Dravid also stressed how crucial the IPL 2020 is for the financial welfare of the entire cricketing system here in India, saying the money earned goes into the sustenance of the game at all levels, which explains why the BCCI has been putting all energies into making the league possible in a new window in UAE.
"I'm sure leagues like the IPL will be able to put in the kind of biosecure environments required, like what EPL, Bundesliga or what ECB did with the England-West Indies series," he said. "I'm sure every effort will be made to do that.

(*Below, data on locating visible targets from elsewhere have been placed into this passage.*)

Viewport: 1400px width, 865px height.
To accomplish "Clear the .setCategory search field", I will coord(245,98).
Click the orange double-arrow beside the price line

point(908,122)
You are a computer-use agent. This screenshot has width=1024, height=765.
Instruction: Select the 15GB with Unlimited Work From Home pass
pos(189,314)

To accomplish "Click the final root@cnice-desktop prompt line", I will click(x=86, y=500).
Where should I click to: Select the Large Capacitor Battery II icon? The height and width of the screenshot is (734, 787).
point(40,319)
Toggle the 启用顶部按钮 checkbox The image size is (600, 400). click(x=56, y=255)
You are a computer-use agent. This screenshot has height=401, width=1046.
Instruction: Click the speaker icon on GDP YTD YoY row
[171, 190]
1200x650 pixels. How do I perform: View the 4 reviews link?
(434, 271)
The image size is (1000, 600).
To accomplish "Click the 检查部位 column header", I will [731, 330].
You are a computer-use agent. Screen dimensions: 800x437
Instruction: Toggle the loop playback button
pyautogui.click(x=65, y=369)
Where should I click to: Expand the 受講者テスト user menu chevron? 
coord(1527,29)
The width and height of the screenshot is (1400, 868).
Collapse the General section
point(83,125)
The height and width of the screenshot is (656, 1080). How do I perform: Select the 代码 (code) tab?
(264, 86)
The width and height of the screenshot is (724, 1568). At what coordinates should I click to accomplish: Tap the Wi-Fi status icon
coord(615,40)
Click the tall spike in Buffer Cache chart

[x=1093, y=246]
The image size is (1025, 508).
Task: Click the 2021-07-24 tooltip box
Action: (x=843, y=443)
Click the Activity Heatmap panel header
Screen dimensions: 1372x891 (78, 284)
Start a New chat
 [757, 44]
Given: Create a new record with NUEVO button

Let's be honest. There is a lot of revenue that rides with tournaments like the IPL."
"I know if you're cynical about it, you can only look at the money that the big players make or maybe the franchises or BCCI make, but where does that money go? It goes down to state associations, in conducting Under-19 and Under-16 tournaments, so a lot of the revenue associated with the game."
"The fact of the matter is, none of the domestic sport actually generates any revenue. In fact, it costs a lot of money to hold. So if you want to give young boys and girls the opportunity to play, if you want to give them opportunities to express their talent, money has got to come from somewhere. The reality is, to conduct tournaments and develop high-class athletes, it costs money; there's a financial element involved," he added.
"It's easy to say we're conducting [the IPL] it only because of the huge finances riding on it. I would like to think, without compromising on safety and ensuring all the SOPs are in place to conduct a safe and secure tournament, the money generated from the IPL filters all through our sport and helps fund junior and domestic cricket."
"That is why sporting organisations are keen to conduct these tournaments. They understand if we don't have that revenue, not only will that tournament suffer but the ripple effect will be felt all the way down," Dravid concluded.